[Action item]
From the first line to the last, return the data exactly as it stands.

[Supplied data]
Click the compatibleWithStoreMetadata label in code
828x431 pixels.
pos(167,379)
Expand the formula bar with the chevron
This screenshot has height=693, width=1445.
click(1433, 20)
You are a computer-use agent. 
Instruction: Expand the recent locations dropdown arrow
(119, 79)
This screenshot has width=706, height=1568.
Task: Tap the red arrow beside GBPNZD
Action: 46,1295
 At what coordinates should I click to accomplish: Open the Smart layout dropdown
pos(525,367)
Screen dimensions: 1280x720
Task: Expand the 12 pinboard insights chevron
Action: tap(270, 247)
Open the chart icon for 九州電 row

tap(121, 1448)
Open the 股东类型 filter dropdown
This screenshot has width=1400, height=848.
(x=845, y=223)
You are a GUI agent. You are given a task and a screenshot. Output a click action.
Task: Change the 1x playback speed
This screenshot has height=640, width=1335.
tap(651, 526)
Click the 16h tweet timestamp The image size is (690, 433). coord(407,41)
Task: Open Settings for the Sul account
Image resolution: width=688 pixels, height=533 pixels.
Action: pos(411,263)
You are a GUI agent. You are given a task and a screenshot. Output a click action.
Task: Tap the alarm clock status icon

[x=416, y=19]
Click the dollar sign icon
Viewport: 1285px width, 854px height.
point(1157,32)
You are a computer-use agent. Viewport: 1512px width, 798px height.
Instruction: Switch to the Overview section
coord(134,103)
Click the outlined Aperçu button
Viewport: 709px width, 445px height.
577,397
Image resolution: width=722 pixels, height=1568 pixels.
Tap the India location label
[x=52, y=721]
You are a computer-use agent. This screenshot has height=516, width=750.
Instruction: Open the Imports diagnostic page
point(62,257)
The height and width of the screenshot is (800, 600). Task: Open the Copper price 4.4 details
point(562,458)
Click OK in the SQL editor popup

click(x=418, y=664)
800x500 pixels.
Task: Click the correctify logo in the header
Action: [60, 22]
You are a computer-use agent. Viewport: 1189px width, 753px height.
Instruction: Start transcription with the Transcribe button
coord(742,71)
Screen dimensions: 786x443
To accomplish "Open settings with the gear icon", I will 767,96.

[Task result]
Click the compatibleWithStoreMetadata label in code
828x431 pixels.
pos(167,379)
Expand the formula bar with the chevron
This screenshot has height=693, width=1445.
click(1433, 20)
You are a computer-use agent. 
Instruction: Expand the recent locations dropdown arrow
(119, 79)
This screenshot has width=706, height=1568.
Task: Tap the red arrow beside GBPNZD
Action: 46,1295
 At what coordinates should I click to accomplish: Open the Smart layout dropdown
pos(525,367)
Screen dimensions: 1280x720
Task: Expand the 12 pinboard insights chevron
Action: tap(270, 247)
Open the chart icon for 九州電 row

tap(121, 1448)
Open the 股东类型 filter dropdown
This screenshot has width=1400, height=848.
(x=845, y=223)
You are a GUI agent. You are given a task and a screenshot. Output a click action.
Task: Change the 1x playback speed
This screenshot has height=640, width=1335.
tap(651, 526)
Click the 16h tweet timestamp The image size is (690, 433). coord(407,41)
Task: Open Settings for the Sul account
Image resolution: width=688 pixels, height=533 pixels.
Action: pos(411,263)
You are a GUI agent. You are given a task and a screenshot. Output a click action.
Task: Tap the alarm clock status icon

[x=416, y=19]
Click the dollar sign icon
Viewport: 1285px width, 854px height.
point(1157,32)
You are a computer-use agent. Viewport: 1512px width, 798px height.
Instruction: Switch to the Overview section
coord(134,103)
Click the outlined Aperçu button
Viewport: 709px width, 445px height.
577,397
Image resolution: width=722 pixels, height=1568 pixels.
Tap the India location label
[x=52, y=721]
You are a computer-use agent. This screenshot has height=516, width=750.
Instruction: Open the Imports diagnostic page
point(62,257)
The height and width of the screenshot is (800, 600). Task: Open the Copper price 4.4 details
point(562,458)
Click OK in the SQL editor popup

click(x=418, y=664)
800x500 pixels.
Task: Click the correctify logo in the header
Action: [60, 22]
You are a computer-use agent. Viewport: 1189px width, 753px height.
Instruction: Start transcription with the Transcribe button
coord(742,71)
Screen dimensions: 786x443
To accomplish "Open settings with the gear icon", I will 767,96.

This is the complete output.